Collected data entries
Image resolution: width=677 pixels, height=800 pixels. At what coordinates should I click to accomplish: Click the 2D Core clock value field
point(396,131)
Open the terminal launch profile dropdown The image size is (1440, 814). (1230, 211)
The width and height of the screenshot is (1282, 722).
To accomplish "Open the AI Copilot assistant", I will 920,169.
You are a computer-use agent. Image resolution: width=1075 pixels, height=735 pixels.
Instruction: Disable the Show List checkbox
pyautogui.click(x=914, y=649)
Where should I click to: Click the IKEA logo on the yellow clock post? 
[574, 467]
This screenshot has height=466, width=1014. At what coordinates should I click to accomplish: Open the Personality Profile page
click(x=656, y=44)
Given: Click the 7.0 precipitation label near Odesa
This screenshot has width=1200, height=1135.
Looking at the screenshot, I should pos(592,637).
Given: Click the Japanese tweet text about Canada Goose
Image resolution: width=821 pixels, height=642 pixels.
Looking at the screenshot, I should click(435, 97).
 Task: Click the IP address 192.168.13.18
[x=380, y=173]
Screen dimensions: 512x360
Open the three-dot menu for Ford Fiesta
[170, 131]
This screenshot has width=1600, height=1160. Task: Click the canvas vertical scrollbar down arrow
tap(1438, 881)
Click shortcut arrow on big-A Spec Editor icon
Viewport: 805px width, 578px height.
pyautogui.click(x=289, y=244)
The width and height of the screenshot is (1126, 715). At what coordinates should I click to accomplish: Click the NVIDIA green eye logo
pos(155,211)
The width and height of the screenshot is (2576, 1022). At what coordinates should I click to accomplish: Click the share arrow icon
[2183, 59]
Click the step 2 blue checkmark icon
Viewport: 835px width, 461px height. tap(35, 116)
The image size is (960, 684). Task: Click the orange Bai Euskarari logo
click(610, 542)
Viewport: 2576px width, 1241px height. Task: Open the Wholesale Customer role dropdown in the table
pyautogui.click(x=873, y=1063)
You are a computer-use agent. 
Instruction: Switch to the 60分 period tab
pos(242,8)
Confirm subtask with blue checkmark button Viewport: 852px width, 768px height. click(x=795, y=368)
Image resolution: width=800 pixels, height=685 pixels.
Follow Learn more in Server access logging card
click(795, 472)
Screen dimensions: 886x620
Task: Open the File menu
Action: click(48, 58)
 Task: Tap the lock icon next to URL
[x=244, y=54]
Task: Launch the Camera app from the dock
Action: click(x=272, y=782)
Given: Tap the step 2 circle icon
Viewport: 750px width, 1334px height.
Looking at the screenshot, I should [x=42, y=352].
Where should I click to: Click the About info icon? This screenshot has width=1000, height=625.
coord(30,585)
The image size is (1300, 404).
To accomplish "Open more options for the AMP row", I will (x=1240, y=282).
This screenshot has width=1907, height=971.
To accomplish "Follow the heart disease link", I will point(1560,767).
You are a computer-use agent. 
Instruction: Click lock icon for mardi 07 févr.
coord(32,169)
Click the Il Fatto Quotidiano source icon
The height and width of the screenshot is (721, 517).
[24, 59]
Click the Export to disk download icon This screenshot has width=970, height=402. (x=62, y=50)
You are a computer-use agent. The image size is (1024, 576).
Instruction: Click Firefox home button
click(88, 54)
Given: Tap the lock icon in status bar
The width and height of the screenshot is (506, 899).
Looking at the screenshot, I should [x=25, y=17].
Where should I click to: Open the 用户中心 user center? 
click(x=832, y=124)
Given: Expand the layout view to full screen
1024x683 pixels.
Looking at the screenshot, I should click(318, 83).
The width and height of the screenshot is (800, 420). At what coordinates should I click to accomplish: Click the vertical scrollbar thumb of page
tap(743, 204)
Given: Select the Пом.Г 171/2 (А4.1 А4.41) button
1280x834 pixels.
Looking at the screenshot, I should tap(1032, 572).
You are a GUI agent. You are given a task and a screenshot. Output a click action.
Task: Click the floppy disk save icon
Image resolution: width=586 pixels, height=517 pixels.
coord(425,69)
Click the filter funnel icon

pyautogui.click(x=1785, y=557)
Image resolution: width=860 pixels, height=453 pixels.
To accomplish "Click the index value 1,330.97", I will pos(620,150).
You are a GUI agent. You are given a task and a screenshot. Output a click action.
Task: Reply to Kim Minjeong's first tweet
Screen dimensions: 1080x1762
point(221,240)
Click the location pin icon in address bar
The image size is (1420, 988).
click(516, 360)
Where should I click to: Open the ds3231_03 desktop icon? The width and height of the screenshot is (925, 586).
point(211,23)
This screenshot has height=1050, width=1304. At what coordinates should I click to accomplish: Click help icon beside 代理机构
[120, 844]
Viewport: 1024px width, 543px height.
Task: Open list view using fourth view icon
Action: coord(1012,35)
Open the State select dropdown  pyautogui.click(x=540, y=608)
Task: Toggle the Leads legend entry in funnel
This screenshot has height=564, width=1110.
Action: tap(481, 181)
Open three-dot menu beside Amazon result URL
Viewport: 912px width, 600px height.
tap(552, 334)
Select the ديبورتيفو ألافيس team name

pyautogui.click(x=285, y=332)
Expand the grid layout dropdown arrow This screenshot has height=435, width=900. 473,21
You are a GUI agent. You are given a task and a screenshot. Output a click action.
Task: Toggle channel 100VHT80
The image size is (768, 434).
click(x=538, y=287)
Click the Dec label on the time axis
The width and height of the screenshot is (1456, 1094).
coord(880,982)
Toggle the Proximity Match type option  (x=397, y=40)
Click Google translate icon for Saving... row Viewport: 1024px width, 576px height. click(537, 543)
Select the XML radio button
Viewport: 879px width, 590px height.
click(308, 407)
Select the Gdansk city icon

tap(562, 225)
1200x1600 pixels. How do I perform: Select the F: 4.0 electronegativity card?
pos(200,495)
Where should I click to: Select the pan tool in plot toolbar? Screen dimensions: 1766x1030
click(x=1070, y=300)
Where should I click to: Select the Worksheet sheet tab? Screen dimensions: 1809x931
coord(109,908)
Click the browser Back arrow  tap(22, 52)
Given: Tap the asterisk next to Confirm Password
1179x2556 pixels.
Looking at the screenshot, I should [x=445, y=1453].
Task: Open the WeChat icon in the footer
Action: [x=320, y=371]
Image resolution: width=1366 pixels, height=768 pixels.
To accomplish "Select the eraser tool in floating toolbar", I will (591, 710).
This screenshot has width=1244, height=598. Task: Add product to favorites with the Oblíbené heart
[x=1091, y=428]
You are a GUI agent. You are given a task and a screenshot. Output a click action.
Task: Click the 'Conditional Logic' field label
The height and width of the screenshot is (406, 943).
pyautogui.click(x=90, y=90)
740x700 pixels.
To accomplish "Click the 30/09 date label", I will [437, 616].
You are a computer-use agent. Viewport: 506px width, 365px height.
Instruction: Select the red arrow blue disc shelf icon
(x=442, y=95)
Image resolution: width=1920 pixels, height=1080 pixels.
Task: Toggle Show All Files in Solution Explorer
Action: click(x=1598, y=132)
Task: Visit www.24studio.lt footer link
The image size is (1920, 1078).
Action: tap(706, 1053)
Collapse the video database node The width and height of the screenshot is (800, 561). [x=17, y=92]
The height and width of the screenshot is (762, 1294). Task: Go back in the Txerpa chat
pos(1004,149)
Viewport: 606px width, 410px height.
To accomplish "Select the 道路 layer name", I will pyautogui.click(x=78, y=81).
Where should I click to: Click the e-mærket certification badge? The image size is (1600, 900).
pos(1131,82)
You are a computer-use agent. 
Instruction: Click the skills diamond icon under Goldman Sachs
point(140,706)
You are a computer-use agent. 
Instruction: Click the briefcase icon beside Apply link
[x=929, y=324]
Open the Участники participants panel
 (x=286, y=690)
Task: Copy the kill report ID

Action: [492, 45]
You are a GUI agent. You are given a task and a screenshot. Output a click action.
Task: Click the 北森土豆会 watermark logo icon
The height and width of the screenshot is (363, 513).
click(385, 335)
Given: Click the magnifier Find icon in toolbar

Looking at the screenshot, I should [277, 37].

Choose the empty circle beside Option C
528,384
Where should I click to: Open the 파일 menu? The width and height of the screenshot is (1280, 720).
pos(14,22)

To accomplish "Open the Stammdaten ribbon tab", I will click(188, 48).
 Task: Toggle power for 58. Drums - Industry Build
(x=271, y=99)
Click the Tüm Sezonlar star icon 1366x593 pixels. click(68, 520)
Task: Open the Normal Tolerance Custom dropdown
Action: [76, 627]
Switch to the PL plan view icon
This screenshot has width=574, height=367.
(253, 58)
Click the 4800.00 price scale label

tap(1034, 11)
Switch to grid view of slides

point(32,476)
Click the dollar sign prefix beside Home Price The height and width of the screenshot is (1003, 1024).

#### WHAT YOU NEED TO DO:
Only the lines from the one containing "Given: Click the magnifier" to the end of the data should be printed, exactly as they stand.

#### SOLUTION FOR THIS TASK:
Given: Click the magnifier Find icon in toolbar

Looking at the screenshot, I should [277, 37].

Choose the empty circle beside Option C
528,384
Where should I click to: Open the 파일 menu? The width and height of the screenshot is (1280, 720).
pos(14,22)

To accomplish "Open the Stammdaten ribbon tab", I will click(188, 48).
 Task: Toggle power for 58. Drums - Industry Build
(x=271, y=99)
Click the Tüm Sezonlar star icon 1366x593 pixels. click(68, 520)
Task: Open the Normal Tolerance Custom dropdown
Action: [76, 627]
Switch to the PL plan view icon
This screenshot has width=574, height=367.
(253, 58)
Click the 4800.00 price scale label

tap(1034, 11)
Switch to grid view of slides

point(32,476)
Click the dollar sign prefix beside Home Price The height and width of the screenshot is (1003, 1024).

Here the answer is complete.